== What is required ==
Identify all lines in the data containing the string "column". Copy them out.

Stored data entries
--
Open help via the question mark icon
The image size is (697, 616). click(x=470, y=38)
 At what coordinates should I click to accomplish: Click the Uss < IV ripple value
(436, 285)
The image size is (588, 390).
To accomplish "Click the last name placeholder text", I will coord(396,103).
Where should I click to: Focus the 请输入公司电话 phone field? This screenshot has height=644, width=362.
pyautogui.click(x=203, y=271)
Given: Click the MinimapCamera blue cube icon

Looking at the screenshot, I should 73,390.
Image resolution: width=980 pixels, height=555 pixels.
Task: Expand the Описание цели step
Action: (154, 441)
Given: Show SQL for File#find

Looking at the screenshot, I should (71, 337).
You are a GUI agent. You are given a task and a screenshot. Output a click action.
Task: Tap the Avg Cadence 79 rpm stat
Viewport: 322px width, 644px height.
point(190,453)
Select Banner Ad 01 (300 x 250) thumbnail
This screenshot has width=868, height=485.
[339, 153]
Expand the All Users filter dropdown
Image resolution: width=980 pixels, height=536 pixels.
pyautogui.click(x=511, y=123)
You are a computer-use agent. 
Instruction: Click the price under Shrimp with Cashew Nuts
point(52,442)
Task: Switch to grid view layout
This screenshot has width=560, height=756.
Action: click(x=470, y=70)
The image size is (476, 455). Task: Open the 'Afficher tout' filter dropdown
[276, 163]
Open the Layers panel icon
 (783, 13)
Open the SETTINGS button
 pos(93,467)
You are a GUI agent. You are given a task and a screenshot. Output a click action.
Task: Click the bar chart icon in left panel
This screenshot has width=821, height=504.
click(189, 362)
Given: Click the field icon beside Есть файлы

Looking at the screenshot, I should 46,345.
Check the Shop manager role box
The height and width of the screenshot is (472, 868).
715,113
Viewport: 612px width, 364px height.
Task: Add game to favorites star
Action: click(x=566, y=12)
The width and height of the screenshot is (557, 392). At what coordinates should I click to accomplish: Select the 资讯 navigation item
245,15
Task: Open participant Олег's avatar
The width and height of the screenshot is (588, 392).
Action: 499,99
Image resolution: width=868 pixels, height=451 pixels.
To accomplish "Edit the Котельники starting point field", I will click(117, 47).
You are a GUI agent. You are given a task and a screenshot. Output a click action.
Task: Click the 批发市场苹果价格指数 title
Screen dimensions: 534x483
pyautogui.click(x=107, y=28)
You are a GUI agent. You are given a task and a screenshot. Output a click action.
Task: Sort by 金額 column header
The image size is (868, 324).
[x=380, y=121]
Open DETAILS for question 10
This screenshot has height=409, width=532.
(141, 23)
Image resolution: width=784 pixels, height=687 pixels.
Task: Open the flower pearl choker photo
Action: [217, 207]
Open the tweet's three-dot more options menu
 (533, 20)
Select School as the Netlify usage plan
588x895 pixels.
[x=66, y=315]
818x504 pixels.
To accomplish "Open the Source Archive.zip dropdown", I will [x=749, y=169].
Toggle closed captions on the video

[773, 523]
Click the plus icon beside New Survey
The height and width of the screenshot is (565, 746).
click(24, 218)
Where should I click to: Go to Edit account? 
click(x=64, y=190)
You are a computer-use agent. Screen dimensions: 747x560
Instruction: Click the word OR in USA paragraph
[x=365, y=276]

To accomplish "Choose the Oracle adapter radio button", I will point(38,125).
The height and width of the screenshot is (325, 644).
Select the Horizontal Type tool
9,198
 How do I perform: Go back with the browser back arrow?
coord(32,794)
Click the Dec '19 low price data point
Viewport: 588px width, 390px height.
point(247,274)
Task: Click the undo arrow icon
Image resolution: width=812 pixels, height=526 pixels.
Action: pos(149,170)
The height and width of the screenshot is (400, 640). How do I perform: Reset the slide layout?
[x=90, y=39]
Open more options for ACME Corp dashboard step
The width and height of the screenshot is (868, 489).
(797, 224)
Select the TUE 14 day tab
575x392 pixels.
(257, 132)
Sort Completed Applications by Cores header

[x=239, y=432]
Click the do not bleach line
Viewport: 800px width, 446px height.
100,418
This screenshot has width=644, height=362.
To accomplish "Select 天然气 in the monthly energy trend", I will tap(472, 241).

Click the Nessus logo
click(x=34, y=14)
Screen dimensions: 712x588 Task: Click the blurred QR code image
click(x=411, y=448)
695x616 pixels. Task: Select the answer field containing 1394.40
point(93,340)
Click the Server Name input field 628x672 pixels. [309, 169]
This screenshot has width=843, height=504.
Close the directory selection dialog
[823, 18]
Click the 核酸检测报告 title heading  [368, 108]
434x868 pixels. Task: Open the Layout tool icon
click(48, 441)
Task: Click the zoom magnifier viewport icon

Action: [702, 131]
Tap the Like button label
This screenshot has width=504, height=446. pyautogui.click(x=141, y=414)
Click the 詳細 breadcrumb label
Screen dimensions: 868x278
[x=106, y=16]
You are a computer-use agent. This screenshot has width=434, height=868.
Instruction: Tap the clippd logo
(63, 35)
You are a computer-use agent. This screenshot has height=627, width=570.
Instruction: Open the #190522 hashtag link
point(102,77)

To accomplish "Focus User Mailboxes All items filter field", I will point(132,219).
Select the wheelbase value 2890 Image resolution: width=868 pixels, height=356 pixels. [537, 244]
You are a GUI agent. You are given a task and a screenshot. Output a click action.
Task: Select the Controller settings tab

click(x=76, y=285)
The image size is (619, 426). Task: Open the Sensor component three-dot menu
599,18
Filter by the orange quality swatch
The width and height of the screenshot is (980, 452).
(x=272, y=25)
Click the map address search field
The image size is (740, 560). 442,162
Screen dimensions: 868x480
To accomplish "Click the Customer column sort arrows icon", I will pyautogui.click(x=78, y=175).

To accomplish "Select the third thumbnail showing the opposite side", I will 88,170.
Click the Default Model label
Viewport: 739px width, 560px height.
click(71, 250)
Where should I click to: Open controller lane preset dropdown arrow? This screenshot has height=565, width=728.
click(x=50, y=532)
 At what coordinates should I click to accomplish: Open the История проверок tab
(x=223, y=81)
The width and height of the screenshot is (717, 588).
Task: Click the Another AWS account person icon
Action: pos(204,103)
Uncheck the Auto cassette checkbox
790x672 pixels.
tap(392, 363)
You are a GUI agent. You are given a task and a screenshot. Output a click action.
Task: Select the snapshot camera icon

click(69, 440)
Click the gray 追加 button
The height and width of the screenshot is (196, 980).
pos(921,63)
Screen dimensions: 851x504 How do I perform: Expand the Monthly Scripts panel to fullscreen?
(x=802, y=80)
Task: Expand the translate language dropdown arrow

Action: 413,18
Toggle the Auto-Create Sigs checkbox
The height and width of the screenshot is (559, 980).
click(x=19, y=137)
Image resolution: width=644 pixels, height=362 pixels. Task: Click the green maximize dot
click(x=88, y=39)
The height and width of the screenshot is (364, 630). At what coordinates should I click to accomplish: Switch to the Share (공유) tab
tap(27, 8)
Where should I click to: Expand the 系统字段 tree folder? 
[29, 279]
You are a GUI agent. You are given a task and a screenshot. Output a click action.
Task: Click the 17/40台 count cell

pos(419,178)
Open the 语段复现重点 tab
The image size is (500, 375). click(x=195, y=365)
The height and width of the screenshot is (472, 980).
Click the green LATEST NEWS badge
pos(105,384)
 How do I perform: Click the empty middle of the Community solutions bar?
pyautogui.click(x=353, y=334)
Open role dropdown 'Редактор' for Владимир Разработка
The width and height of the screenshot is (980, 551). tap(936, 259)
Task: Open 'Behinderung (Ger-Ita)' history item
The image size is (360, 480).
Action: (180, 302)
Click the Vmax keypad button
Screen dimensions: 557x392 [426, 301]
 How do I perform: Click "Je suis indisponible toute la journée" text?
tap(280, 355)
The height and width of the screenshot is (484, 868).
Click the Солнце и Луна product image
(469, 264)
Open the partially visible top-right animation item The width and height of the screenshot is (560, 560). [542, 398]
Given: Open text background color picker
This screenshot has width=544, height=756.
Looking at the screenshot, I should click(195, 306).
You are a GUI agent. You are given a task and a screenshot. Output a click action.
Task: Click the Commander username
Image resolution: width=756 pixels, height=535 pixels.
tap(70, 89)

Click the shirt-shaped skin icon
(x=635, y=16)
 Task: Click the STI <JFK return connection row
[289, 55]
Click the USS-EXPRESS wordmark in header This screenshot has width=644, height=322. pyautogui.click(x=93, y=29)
--
== Response to this exercise ==
Task: Sort by 金額 column header
To accomplish "Click the Customer column sort arrows icon", I will pyautogui.click(x=78, y=175).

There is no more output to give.